Matthew Rosenfeld’s (Moxie) statement
On April 18th, 2024, Moxie made the following post on X:
“I’m no longer involved at Signal. While I may wish a lot of different things for it, the whole point of the project is that you don’t have to trust your communication to anyone.”
This statement signals his own distrust in the new members of the foundation. His faith lies in the underlying cryptography, which could be subverted. For instance, assuming that the changed hands of Signal hypothetically wanted, they could attempt the following:
- Downgrade their cryptographic implementations
- Inject malicious code from server to client
- Run proprietary code on their infrastructure
And again, I am not suggesting this is in fact the case, but these are all possibilities had malicious parties gained access to the code/infrastructure. We could hope that good actors would timely identify a plot when/if it should occur, but there is always the risk that such a plot would fall on deaf ears.
Privacy Policy
From Signal’s Privacy Policy:
Information we may share
Third Parties: We work with third parties to provide some of our Services. For example, our Third-Party Providers send a verification code to your phone number when you register for our Services. These providers are bound by their Privacy Policies to safeguard that information.

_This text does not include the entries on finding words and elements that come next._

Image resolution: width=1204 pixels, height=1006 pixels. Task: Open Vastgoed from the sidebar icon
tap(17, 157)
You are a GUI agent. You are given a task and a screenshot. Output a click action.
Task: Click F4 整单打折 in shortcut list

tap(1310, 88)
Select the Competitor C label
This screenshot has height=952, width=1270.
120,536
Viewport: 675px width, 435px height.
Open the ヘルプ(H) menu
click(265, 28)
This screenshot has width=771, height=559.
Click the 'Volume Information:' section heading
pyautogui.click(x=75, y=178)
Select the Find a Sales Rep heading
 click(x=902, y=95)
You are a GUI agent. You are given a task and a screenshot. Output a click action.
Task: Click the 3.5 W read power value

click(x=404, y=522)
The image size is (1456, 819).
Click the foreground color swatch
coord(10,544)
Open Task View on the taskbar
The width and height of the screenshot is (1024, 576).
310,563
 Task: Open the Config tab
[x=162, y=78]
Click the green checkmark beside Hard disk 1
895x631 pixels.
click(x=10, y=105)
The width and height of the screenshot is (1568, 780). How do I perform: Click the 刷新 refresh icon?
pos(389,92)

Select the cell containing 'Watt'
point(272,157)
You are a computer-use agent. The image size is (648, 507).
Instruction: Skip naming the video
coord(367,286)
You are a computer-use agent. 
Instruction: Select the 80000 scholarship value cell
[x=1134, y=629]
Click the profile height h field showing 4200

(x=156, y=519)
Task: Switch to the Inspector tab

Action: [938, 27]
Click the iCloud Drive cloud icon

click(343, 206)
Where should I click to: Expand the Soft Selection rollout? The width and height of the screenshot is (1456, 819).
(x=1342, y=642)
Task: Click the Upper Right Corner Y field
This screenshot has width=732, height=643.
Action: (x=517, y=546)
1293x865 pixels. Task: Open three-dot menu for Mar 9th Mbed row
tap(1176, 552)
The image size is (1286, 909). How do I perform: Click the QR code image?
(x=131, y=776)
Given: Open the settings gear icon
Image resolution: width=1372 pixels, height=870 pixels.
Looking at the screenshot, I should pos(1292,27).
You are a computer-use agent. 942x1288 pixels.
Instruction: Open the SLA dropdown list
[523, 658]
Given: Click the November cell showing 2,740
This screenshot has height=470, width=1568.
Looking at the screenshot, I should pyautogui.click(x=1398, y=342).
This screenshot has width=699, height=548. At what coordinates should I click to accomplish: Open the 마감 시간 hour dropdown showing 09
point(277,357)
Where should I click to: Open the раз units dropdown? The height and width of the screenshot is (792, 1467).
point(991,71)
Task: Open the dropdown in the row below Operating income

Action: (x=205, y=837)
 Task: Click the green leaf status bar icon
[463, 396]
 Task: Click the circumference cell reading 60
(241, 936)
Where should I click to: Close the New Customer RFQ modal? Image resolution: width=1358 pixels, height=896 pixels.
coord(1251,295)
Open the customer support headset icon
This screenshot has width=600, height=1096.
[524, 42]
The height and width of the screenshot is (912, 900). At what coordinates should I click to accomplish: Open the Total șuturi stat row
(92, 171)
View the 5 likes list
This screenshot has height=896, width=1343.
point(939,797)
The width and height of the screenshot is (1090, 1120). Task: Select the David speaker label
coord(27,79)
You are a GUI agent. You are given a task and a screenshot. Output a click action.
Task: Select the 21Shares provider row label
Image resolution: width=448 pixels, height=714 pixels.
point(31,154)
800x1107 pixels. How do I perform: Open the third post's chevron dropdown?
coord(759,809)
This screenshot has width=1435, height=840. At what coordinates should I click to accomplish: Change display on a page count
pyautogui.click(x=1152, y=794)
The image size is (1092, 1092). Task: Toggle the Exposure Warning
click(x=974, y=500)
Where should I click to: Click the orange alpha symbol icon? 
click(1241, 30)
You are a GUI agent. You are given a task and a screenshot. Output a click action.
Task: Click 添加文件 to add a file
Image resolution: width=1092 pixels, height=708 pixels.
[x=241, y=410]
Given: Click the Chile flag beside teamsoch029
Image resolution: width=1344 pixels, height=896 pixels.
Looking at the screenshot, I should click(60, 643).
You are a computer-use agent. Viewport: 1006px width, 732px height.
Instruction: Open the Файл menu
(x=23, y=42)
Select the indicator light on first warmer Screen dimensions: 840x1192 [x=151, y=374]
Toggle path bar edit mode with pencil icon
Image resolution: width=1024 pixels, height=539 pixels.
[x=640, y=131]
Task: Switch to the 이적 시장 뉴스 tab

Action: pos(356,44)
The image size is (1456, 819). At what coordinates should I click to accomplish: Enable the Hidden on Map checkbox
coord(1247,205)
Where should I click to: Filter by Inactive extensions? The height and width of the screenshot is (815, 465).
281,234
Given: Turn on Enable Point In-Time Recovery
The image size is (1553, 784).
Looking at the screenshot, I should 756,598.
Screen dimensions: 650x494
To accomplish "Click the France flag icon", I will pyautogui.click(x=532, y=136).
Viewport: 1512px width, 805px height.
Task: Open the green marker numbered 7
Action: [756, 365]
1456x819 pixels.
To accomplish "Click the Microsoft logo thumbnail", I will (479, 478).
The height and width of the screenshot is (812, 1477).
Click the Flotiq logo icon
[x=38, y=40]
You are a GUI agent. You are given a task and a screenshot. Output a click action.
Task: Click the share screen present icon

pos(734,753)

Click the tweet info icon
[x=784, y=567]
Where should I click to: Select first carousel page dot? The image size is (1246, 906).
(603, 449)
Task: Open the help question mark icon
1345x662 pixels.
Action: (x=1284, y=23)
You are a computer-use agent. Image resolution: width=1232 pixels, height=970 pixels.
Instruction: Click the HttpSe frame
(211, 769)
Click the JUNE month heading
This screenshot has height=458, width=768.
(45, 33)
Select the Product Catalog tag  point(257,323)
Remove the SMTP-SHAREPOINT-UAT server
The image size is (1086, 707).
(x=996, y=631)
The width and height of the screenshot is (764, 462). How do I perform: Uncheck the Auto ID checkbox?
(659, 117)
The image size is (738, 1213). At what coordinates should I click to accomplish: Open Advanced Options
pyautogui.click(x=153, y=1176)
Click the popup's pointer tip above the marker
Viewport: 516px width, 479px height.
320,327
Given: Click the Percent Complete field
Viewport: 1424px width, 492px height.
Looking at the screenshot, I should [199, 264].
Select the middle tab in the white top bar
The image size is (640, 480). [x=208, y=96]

Effective as of May 25, 2018, Updated May 25, 2018
The third party providers were never disclosed, nor did they explain how that data is used and stored. Exposing metadata has its consequences.
To Signal’s defense, they did contact the impacted 1900 users directly when Twilio was breached.
Signal’s public disclosure - [1]. [2].
This ultimately ties back into the problem with exposed phone numbers and the trust you’re willing to extend with more hands in the pot. Should a platform emphasizing its ability to protect under high stakes, such as journalism, be exposing its users to this added attack surface?
Wrap Up
Through the lack of transparency with respect to funding, collected / shared metadata with unnamed third parties, concerning connections, and questionable integrations, the appeal of Signal begins to be weakened. As someone who has spent quite a lot of time being an advocate for Signal, along with having friends and family sign-up for the platform to enjoy surveillance-free, ephemeral discussions, I would like to hope that these concerns are all negligible and unfounded.
Are you driving through the trees? As you seem to be losing signal.